On August 6, 2018, the Bureau of Consumer Financial Protection (BCFP or Bureau) released its Supervisory Highlights (Highlights) addressing its observations from December 2017 through May 2018. This Highlights issue is the first issued under Acting Director Mulvaney, and contains a very brief section on debt collection.  

The comments about debt collection relate to verification of debts. The Bureau observed that one or more debt collectors:

  • Forwarded verification requests to creditors for the creditor to review and send a response to the consumer;
  • Accepted the creditor's determinations that the debt was owed without receiving verification or sending such verification to the consumer; and
  • Continued debt collection on accounts in violation of 809(b) of the Fair Debt Collection Practices Act (FDCPA).

The Bureau noted that in response to its examination findings, one or more debt collectors are modifying their policies and procedures related to verification of debt.


insideARM Perspective

Albeit brief, the debt collection portion of the Highlights is loaded with questions and items for consideration.

Verification by Creditor

While the text of the FDCPA states that verification of debt must be sent to the consumer by the debt collector, there is some question about whether this is the most beneficial avenue for consumers. An issue faced by consumers and debt collectors alike is the desire -- and requirement on the debt collector’s end -- to ensure they are speaking to the correct party. Consumers are familiar with and can identify the creditors with whom they opened a line of credit; they are less familiar with the collection agencies working on behalf of such creditors. The proliferation of robocalls and other harmful actions by third parties cause consumers to question whether the person or entity they are communicating with is a legitimate debt collector or just another wrongdoer trying to scam them. Receiving verification of debt directly from the creditor can help bridge the trust gap and confirm for the consumer that the debt collector is indeed working on behalf of the creditor.
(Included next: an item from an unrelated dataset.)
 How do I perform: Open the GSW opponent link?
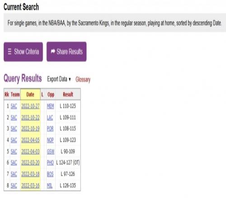[51, 152]
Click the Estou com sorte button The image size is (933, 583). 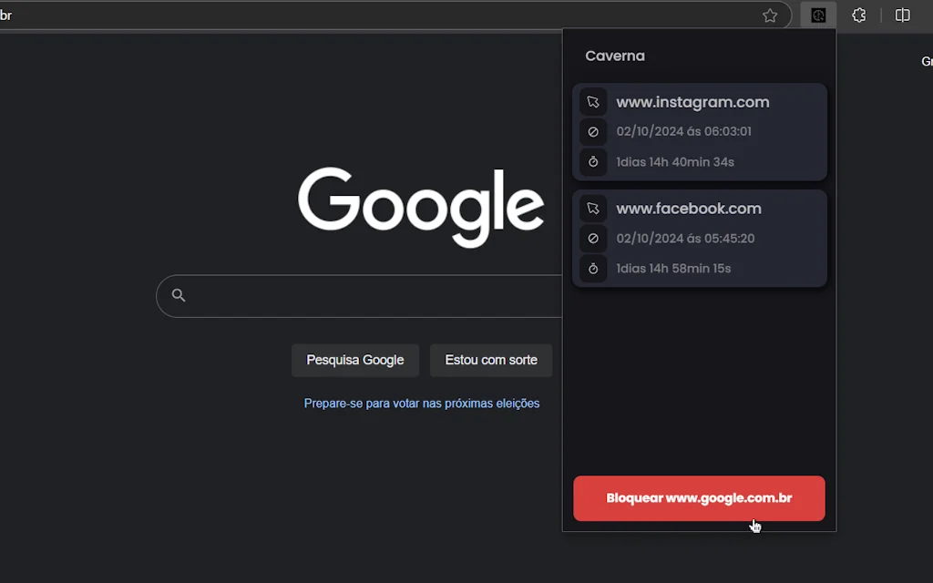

Additionally, the creditor, as the entity that extended credit to the consumer and the entity that owns the debt, is the party better suited to respond to verification requests if they choose to do so. Creditors are the holders of all account documents and information. Any response from a debt collector to a verification request will contain information received from the creditor, so practically speaking there is little difference between the verification coming from the creditor or the debt collector.

Verification Procedure

The Highlights leave open the question of what exact investigative procedure is triggered by a request for verification of debt. Back in March, insideARM published an article about a Seventh Circuit decision that found section 809(b) of the FDCPA requires verification of the debt collector’s records, not the creditor’s records. The Seventh Circuit, which is one of the more consumer-friendly jurisdictions in the United States, stated that requiring a debt collector to investigate the validity of the amount owed would be “burdensome and significantly beyond the [FDCPA’s] purpose.”

With the limited information provided in the Highlights, it is difficult to determine specifically what the Bureau took issue with regarding the verification process. Was it the failure to send the verification to the consumer? Was it the level of investigation conducted by the debt collector? If the latter, is the Bureau requiring a debt collector to do a more thorough investigation than the Seventh Circuit found was necessary under the FDCPA? With the Highlight’s brevity regarding this issue, debt collectors are left with vague -- and, quite possibly, conflicting -- guidance on how to proceed with verifying debts.